Requirements: Format the lines starting at the first one and ending at the one containing "click(213, 270)" as a JSON list of strings, one string per line, with blank lines left out.

Source data
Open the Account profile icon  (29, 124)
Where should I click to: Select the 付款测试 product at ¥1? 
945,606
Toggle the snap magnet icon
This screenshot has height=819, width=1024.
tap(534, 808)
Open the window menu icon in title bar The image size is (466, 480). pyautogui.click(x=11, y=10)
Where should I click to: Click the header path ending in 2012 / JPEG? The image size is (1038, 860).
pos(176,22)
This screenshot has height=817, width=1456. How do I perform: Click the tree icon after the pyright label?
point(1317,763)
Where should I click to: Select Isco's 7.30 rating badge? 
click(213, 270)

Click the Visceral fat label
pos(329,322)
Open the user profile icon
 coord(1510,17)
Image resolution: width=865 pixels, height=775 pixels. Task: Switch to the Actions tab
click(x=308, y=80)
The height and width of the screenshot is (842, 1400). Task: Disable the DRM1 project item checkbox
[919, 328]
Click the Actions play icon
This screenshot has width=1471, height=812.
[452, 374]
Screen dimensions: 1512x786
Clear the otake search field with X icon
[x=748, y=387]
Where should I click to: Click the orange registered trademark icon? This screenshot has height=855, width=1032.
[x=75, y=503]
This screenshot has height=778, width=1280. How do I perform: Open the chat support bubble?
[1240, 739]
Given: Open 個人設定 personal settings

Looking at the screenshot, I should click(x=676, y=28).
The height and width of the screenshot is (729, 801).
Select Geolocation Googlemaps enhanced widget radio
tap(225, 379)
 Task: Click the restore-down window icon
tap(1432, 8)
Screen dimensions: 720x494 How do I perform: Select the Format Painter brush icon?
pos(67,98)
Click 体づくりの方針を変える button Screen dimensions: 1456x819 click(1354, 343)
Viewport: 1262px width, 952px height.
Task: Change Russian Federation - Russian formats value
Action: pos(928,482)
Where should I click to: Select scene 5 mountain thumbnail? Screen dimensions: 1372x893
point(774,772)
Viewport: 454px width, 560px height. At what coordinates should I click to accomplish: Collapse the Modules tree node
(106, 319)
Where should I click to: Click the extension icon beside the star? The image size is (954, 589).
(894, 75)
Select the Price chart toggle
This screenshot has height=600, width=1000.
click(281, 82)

Completed task:
[
  "Open the Account profile icon  (29, 124)",
  "Where should I click to: Select the 付款测试 product at ¥1? ",
  "945,606",
  "Toggle the snap magnet icon",
  "This screenshot has height=819, width=1024.",
  "tap(534, 808)",
  "Open the window menu icon in title bar The image size is (466, 480). pyautogui.click(x=11, y=10)",
  "Where should I click to: Click the header path ending in 2012 / JPEG? The image size is (1038, 860).",
  "pos(176,22)",
  "This screenshot has height=817, width=1456. How do I perform: Click the tree icon after the pyright label?",
  "point(1317,763)",
  "Where should I click to: Select Isco's 7.30 rating badge? ",
  "click(213, 270)"
]